## Task material
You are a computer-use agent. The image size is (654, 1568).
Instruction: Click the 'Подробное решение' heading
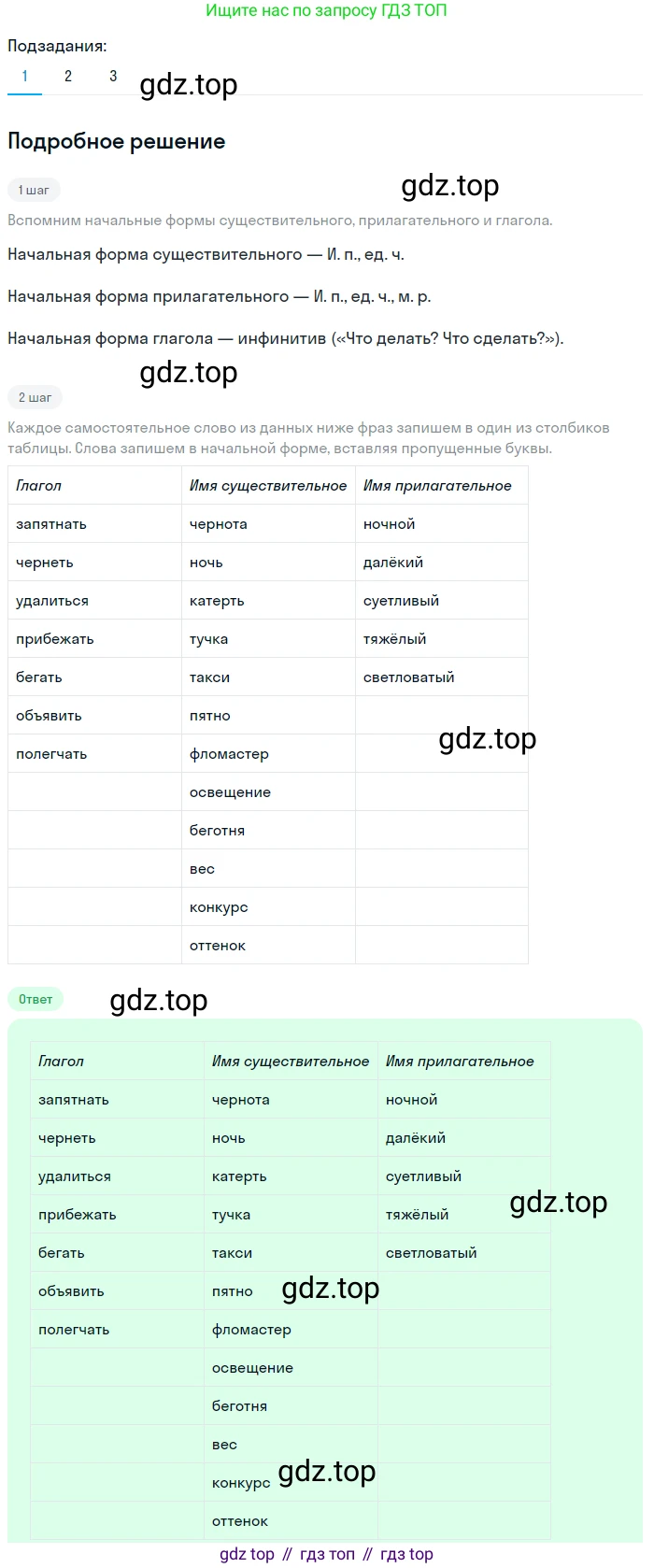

...

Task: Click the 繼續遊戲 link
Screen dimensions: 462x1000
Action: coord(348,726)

---

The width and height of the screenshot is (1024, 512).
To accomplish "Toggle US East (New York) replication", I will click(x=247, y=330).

## Exercise objective
Duplicate the rows, everything from the line containing "The width and" down to the line containing "will click(x=247, y=330).".

## Answer for this exercise
The width and height of the screenshot is (1024, 512).
To accomplish "Toggle US East (New York) replication", I will click(x=247, y=330).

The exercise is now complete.